Collected data entries
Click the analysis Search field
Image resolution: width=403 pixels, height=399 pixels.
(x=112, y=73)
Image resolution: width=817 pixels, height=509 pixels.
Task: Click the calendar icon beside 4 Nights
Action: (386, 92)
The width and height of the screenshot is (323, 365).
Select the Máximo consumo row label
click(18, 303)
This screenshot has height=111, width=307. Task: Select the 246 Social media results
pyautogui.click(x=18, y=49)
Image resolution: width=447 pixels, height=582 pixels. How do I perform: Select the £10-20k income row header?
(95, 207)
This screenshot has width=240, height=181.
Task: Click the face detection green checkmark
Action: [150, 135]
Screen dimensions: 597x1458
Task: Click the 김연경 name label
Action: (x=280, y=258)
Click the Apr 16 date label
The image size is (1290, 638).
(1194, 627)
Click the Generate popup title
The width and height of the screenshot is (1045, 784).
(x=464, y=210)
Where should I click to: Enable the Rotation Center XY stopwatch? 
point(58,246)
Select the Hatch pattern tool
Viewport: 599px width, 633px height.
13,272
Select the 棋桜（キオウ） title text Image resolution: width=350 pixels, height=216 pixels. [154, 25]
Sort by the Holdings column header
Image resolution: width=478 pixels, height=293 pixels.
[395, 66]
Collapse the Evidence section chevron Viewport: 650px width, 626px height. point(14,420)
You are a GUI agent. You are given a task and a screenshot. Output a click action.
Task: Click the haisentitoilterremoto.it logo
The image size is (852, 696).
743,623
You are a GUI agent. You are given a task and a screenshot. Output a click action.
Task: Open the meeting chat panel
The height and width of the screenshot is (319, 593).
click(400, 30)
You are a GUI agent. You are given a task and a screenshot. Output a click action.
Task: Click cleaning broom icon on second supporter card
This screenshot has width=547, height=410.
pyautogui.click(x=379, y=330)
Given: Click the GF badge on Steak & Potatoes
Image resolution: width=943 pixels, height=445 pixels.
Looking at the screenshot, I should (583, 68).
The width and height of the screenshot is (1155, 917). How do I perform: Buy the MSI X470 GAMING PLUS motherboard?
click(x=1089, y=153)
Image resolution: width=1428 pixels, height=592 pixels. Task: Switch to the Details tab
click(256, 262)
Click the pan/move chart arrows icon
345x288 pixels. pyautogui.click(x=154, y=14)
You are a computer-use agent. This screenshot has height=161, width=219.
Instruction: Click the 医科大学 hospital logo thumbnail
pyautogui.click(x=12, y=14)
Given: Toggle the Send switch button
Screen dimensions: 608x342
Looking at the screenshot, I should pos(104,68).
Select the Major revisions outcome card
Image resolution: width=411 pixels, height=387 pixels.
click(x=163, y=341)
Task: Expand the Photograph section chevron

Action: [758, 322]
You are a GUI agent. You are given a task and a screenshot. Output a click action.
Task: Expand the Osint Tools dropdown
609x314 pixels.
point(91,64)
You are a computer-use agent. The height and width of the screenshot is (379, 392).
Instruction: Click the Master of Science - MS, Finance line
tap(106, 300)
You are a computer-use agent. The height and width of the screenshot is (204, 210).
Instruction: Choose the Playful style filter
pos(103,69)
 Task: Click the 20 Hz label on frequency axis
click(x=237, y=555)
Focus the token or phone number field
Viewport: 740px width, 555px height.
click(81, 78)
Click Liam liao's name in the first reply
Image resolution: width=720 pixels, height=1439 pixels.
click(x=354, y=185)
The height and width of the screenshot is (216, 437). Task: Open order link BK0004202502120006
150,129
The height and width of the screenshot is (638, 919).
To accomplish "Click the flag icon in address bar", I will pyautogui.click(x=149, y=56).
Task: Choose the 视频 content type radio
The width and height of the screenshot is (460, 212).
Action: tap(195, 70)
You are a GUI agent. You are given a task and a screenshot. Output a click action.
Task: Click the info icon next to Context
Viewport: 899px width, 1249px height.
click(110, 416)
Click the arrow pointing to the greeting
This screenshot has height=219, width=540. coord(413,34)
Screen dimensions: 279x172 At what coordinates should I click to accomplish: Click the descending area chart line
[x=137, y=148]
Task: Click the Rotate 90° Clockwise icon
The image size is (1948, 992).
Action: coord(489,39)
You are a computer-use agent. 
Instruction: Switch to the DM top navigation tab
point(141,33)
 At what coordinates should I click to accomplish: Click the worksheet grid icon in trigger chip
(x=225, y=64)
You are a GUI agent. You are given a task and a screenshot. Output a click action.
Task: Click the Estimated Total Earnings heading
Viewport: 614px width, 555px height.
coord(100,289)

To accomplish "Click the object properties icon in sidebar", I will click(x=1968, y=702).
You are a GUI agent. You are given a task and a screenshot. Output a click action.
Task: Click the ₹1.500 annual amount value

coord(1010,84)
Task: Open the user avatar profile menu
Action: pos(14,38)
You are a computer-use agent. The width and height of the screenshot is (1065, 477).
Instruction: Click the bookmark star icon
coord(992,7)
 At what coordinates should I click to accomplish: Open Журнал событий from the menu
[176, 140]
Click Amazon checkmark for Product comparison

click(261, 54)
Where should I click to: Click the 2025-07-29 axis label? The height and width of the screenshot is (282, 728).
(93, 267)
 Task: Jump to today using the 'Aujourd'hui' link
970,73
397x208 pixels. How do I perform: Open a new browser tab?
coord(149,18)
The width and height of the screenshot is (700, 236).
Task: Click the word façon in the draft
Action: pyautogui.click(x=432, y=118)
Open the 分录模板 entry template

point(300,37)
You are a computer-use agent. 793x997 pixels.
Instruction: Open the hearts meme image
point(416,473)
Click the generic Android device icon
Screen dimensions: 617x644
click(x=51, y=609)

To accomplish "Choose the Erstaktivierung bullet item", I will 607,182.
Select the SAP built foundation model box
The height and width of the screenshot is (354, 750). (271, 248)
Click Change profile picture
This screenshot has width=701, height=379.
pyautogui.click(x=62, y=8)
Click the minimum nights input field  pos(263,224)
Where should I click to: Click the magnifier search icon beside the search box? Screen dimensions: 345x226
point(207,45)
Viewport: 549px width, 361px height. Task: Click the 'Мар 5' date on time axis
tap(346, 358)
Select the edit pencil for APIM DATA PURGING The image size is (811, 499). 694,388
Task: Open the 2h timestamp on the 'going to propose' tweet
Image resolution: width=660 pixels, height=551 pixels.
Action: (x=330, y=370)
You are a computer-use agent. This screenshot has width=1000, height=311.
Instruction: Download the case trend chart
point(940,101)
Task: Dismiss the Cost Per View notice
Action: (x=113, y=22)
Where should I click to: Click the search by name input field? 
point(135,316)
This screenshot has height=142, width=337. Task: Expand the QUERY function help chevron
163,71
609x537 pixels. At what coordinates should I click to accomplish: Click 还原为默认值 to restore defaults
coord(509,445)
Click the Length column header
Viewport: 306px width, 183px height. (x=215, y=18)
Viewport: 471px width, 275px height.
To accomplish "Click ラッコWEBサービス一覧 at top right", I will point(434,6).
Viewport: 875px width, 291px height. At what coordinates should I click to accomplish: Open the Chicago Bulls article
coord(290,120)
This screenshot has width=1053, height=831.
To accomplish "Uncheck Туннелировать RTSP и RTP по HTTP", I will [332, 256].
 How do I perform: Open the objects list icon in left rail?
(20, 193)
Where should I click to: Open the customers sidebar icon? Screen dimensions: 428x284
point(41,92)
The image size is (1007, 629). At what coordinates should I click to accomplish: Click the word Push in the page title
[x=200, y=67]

Prompt
Each line of the entries that contains the word "will" should be listed.

Task answer
To accomplish "Click the flag icon in address bar", I will pyautogui.click(x=149, y=56).
To accomplish "Click the object properties icon in sidebar", I will click(x=1968, y=702).
To accomplish "Choose the Erstaktivierung bullet item", I will 607,182.
To accomplish "Click ラッコWEBサービス一覧 at top right", I will point(434,6).
To accomplish "Uncheck Туннелировать RTSP и RTP по HTTP", I will [332, 256].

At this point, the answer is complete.